Ela, que presta atendimento a mais de mil famílias na região, diz que a preocupação agora é manter o emprego. “Mesmo com um número de assistentes abaixo do necessário na cidade, o contrato só vai até o fim do ano, e a Prefeitura ameaça não renovar o serviço.” Apesar de pouco, por dois anos, esse salário foi a única renda da família.

Precarização

“A verdade é que o trabalhador está em uma situação complicada”, avalia o economista Bruno Ottoni, da IDados. “O mercado não está gerando tantos postos e os que surgem são de baixa remuneração. Ele vê o que está disponível e, muitas vezes, acaba aceitando uma ocupação que paga bem menos do que gostaria.”

Para o economista, a situação atual do mercado de trabalho, com desocupação ainda elevada (de 12,6% em agosto) e poucas oportunidades com melhor remuneração, é o pior dos mundos para muitos ex-universitários. “Alguns deles tiveram finalmente a chance de entrar na faculdade nos anos anteriores à recessão, mas se depararam com um mercado que não consegue absorvê-los.”

Um efeito colateral preocupante da falta de boas oportunidades de emprego para quem tem mais anos de formação seria desestimular as pessoas a seguirem estudando, diz Clemente Ganz Lúcio, diretor técnico do Departamento Intersindical de Estatística e Estudos Socioeconômicos (Dieese).

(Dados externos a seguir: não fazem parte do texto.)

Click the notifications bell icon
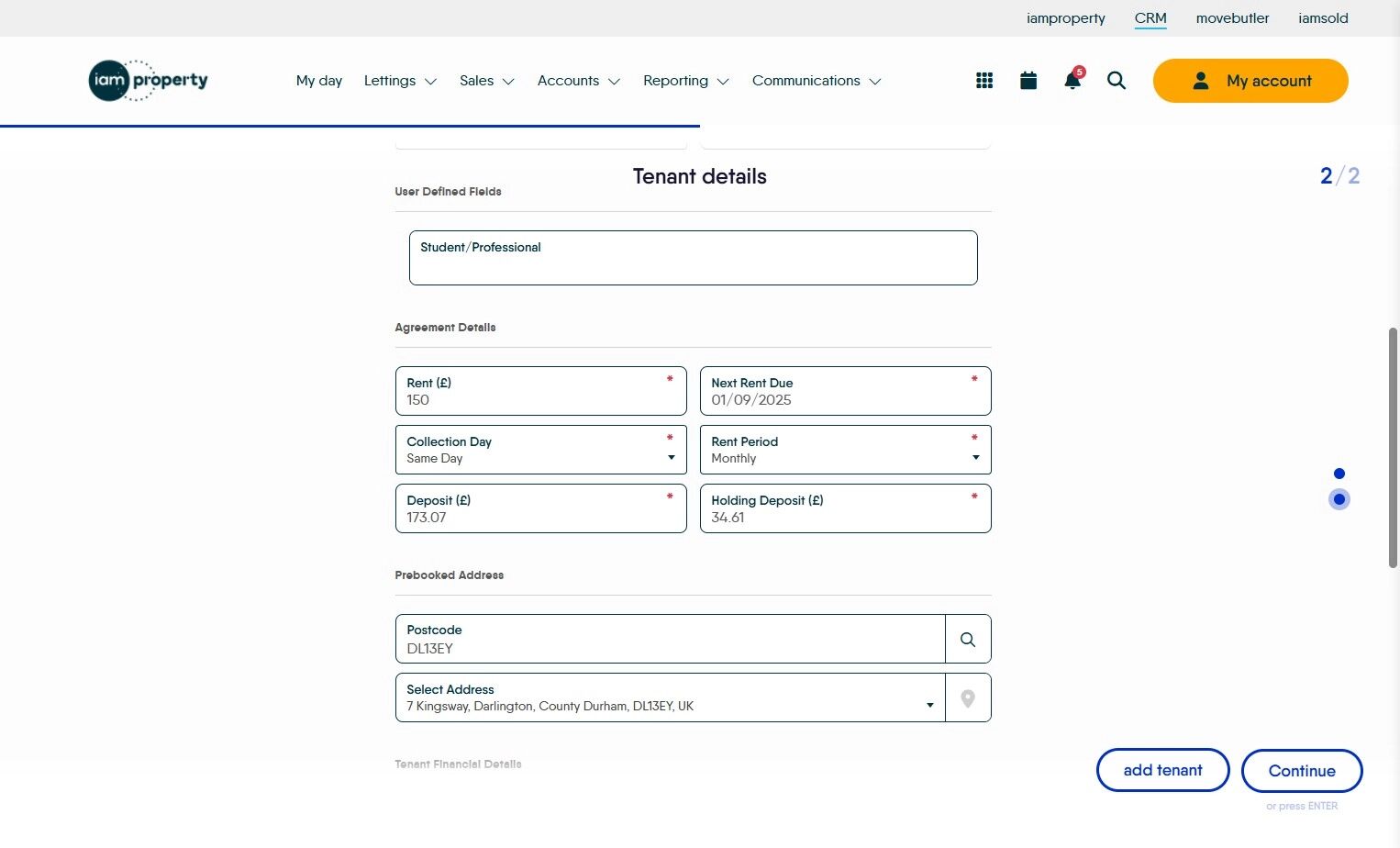Viewport: 1400px width, 848px height. 1072,81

“Isso é ruim, principalmente para as famílias mais pobres, que investiram com sacrifício em formação superior, com a expectativa de ascender socialmente. Se o trabalhador sente que não precisava ter estudado tanto, pode cair em uma frustração difícil de superar”, diz.

Informalidade

A busca dos trabalhadores mais qualificados por vagas com remuneração melhor deve ser longa, na avaliação de economistas ouvidos pelo Estado. O mercado de trabalho tem se recuperado em um ritmo mais lento do que se antecipava no início do ano e tem se ancorado, sobretudo, no avanço do trabalho informal – que é recorde.

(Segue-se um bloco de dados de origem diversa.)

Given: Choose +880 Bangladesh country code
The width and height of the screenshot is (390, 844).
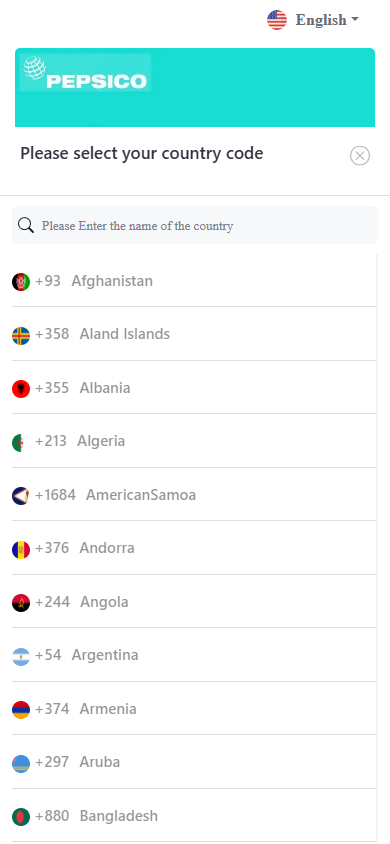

O avanço da informalidade ajuda a explicar o aumento do número de graduados em universidades que ganham um salário mínimo ou menos. A última Pesquisa Nacional por Amostra de Domicílios (Pnad) Contínua mostra que em um ano, até agosto, foram criados 1,4 milhão de postos sem carteira assinada ou CNPJ (que inclui profissionais liberais e microempreendedores, por exemplo) e apenas 403 mil vagas de carteira assinada.

Um outro levantamento da consultoria IDados, feito a partir dos números da Pnad Contínua, aponta que um terço dos trabalhadores informais ganhava menos de R$ 5 por hora. Desde o início da recessão, há quatro anos, esse porcentual não fica abaixo dos 30%.

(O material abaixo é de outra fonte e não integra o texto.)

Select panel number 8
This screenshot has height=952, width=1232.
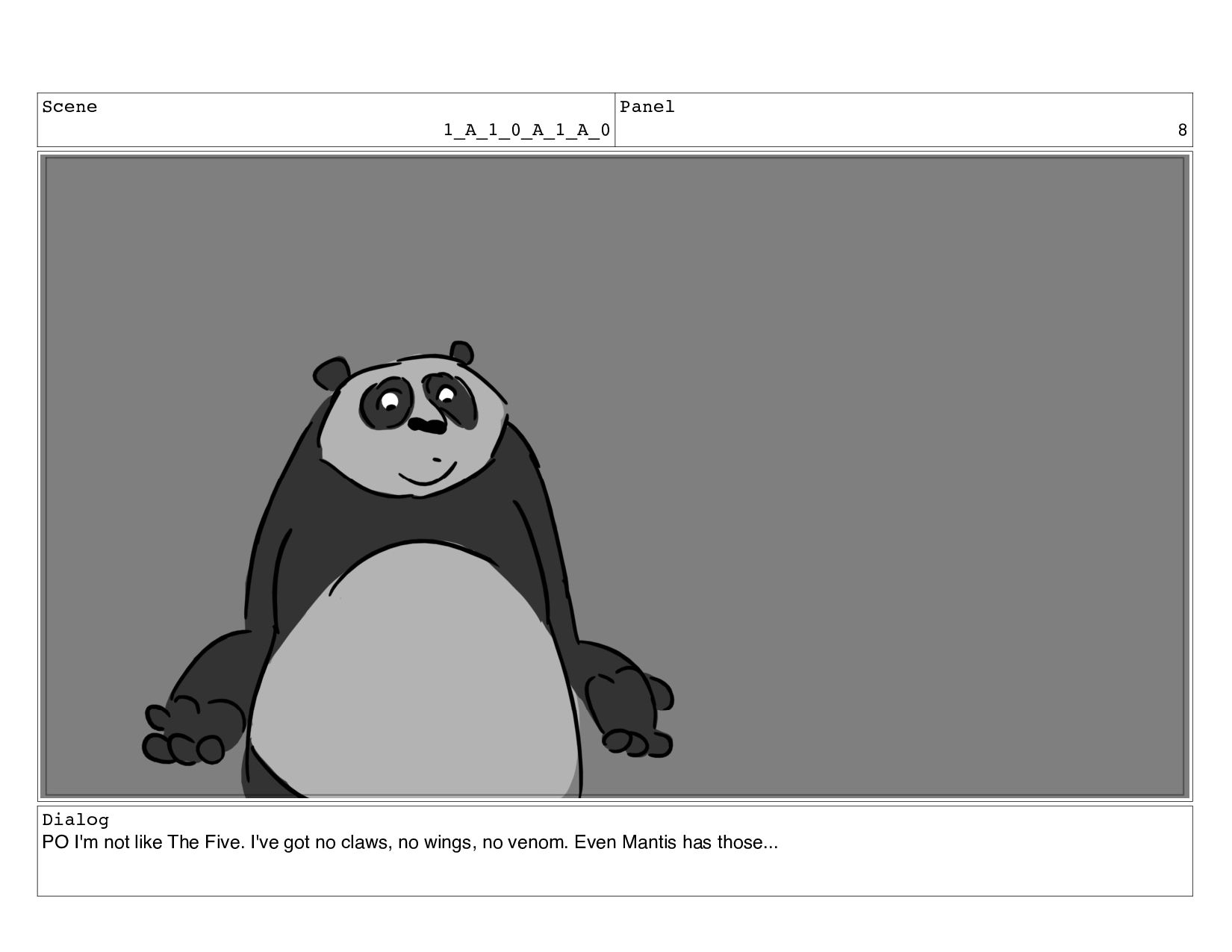pos(1182,131)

“Se a maioria dos novos postos de trabalho é precária, isso gera uma dinâmica negativa no mercado de trabalho”, avalia Ganz Lúcio, do Departamento Intersindical de Estatística e Estudos Socioeconômicos (Dieese). “Isso precisa ser objeto de preocupação do poder público. O Brasil não pode se acostumar a ser um País de informais ou uma economia com trabalhadores de baixa remuneração.” As informações são do jornal O Estado de S. Paulo.